Durant l'olympiade écoulée, une blessure a privé la championne d'Aime-la-Plagne de l'intégralité de ses moyens lors des Championnats du monde 1974, à Saint-Moritz, où elle aurait enjolivé un peu plus la performance collective (quatre médailles) d'une équipe nationale féminine très inspirée sur les traces de Fabienne Serrat, lauréate du slalom géant.

Danièle Debernard, qui a le sport dans la peau, a toujours su rebondir dans l'adversité. Elle est solide, sa souplesse favorise ses facultés de glisseuse et son talent s'exprime sans calcul dans les trois spécialités. D'aucuns apprécient la compagnie de cette championne aux joues rondes, toujours rieuse et la blague aux lèvres.
Skieuse plurivalente à la joie de vivre communicative, elle possède plusieurs points communs avec Rosi Mittermaier. Ce vendredi 13, l'Allemande n'a plus qu'une troisième médaille d'or à conquérir - dans un slalom géant encore disputé en une manche - pour rejoindre dans la légende l'Autrichien Toni Sailer et Jean-Claude Killy.

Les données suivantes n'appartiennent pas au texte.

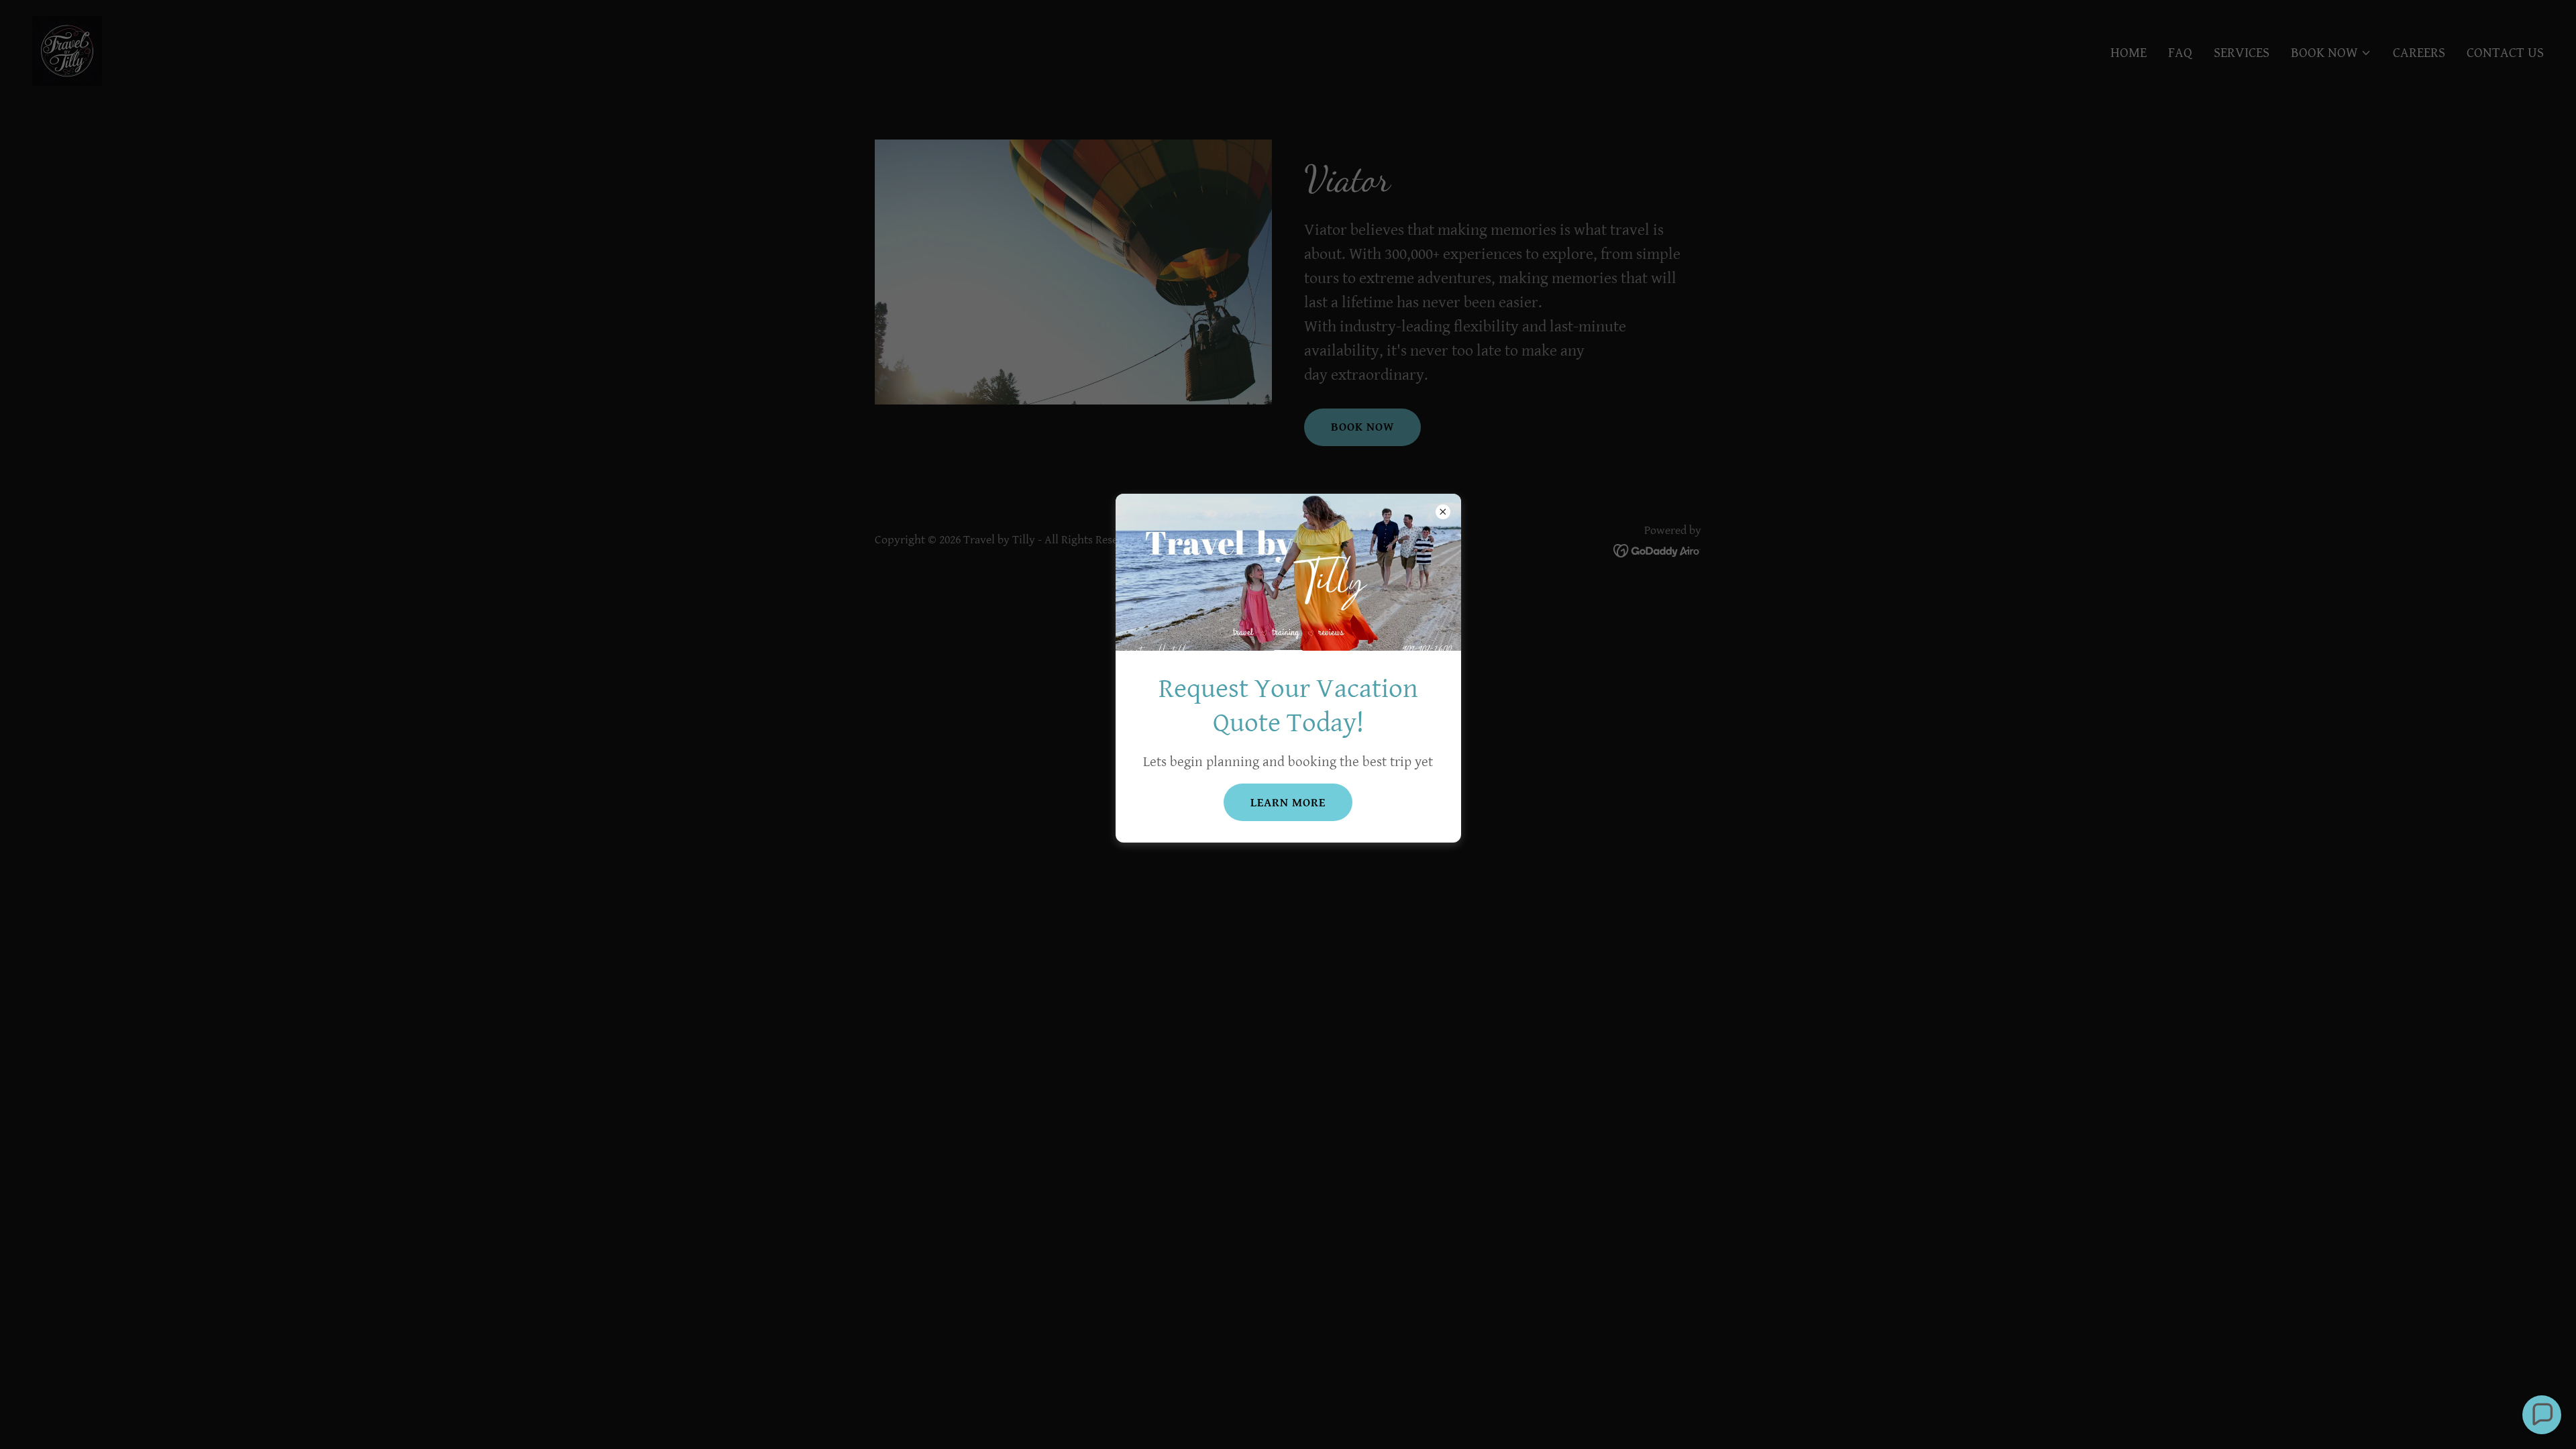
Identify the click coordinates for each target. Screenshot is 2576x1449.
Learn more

Elle a déjà triomphé en descente - 18 jours après s'être classée 54ème et... dernière de la course de vitesse de Badgastein ! - et en slalom. Las, pour douze centièmes de seconde en faveur de la Canadienne Kathy Kreiner, elle se contente de la médaille d'argent.
Celle de bronze échoit à Danièle Debernard qui sauve in extremis le ski français du "capot" et se montre encore la meilleure française. Comme en descente (5ème) et en slalom (4ème).
Dans ce dernier exercice, qui se révèle très meurtrier - 50 % de chutes et de disqualifications -, elle se souvient de Barbara Cochran au terme des deux manches. A Sapporo, l'Américaine lui avait ravi le titre olympique pour deux centièmes de seconde. Ici, sur le stade de la Lizum, c'est la Liechtensteinoise Hanny Wenzel qui lui souffle la médaille de bronze pour quatre centièmes de seconde.
Encore un écart infinitésimal en sa défaveur... Danièle Debernard, malgré sa nature optimiste, se croit persécutée par le chronomètre.